— Written instruction a —
List the folders that, according to the benchmark dataset page, the single table fungi dataset contains.

— Text to read —
------------------------------------------------------------------------

Hybrid Query Benchmark

Download Dataset & Dataset Format

In this page, we will introduce how to download the dataset and the dataset format.

Download

You can get the datasets from the GitHub Release Page.
If you just want to get one dataset, you can download it from the following links:

The dataset is stored in the form of a zip file. After downloading, you can unzip it and get the dataset. For more details about data format, please refer to the following section.

Single table fungi dataset

This dataset involves a single table. After unzipping the dataset, you will get the following files:

single_table_fungi_dataset
├── answers
│   ├── learn_knn.csv
│   └── test_knn.csv
├── bool_filter
│   ├── learn_filter.csv
│   └── test_filter.csv
├── metadata
│   └── base_metadata.csv
└── vectors
    ├── base_vectors.npy
    ├── learn_vectors.npy
    └── test_vectors.npy

There are four folders in the dataset, including answers, bool_filter, metadata and vectors. Now, let's explain the content of each folder.

answers: This folder contains the reference results of learn queries and test queries. There are two files in this folder, including learn_knn.csv and test_knn.csv. The former is the reference results of learn queries, and the latter is the reference results of test queries. Both of the files are in the form of a CSV file. They contain the following columns:
- id: type is int, the id of the query.
- max_distance: type is float. This number is the L2 distance between query vector and the 100-th nearest vector. Since there may be multiple vectors with the same distance as the query vector, this property is used to determine whether the query result returned by the system is also a correct result.
- L2_nearest_ids: type is list, each element in the list is from the id column in base_metadata.csv, and the list is sorted by L2 distance in ascending order.
bool_filter: This folder contains the boolean expressions of learn queries and test queries. There are two files in this folder, including learn_filter.csv and test_filter.csv. The columns of the two files are the same, including:
- id: type is int, the id of the query.

------------------------------------------------------------------------

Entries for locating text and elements
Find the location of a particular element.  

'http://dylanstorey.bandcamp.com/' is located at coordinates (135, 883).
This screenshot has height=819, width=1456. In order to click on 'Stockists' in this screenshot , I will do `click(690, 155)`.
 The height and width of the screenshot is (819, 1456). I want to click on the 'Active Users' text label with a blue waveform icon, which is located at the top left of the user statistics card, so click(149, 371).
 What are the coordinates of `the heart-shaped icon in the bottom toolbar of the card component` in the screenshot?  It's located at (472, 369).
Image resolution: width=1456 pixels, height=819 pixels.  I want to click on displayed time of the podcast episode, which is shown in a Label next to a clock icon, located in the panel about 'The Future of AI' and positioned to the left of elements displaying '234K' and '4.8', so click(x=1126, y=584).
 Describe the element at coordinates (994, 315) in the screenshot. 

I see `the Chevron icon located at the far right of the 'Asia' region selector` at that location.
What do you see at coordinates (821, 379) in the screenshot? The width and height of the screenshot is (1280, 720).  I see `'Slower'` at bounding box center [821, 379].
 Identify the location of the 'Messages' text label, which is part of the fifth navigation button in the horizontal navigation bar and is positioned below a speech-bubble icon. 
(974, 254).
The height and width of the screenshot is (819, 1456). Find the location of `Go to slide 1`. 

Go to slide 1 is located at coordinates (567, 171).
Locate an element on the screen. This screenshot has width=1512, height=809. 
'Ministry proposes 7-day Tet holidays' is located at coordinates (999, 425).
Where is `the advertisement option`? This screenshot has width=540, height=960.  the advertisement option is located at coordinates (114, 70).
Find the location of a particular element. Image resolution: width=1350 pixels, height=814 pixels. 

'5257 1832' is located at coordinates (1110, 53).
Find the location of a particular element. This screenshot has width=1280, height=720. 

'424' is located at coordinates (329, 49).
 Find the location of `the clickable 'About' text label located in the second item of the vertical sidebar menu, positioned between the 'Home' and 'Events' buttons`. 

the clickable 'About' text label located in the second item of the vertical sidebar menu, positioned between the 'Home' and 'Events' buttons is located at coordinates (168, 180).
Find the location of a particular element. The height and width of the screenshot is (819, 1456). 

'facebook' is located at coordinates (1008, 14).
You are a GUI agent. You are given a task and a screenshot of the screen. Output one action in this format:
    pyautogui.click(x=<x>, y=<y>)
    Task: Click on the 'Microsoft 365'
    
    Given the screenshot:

------------------------------------------------------------------------

— Written instruction b —
In the records, substitute "image" for "screenshot" in the lines starting at the one containing "What are the" and ending at the one containing "(974, 254).". Leave everything else unchanged and return only those lines.

— Full response a —
answers, bool_filter, metadata, vectors

— Full response b —
 What are the coordinates of `the heart-shaped icon in the bottom toolbar of the card component` in the image?  It's located at (472, 369).
Image resolution: width=1456 pixels, height=819 pixels.  I want to click on displayed time of the podcast episode, which is shown in a Label next to a clock icon, located in the panel about 'The Future of AI' and positioned to the left of elements displaying '234K' and '4.8', so click(x=1126, y=584).
 Describe the element at coordinates (994, 315) in the image. 

I see `the Chevron icon located at the far right of the 'Asia' region selector` at that location.
What do you see at coordinates (821, 379) in the image? The width and height of the image is (1280, 720).  I see `'Slower'` at bounding box center [821, 379].
 Identify the location of the 'Messages' text label, which is part of the fifth navigation button in the horizontal navigation bar and is positioned below a speech-bubble icon. 
(974, 254).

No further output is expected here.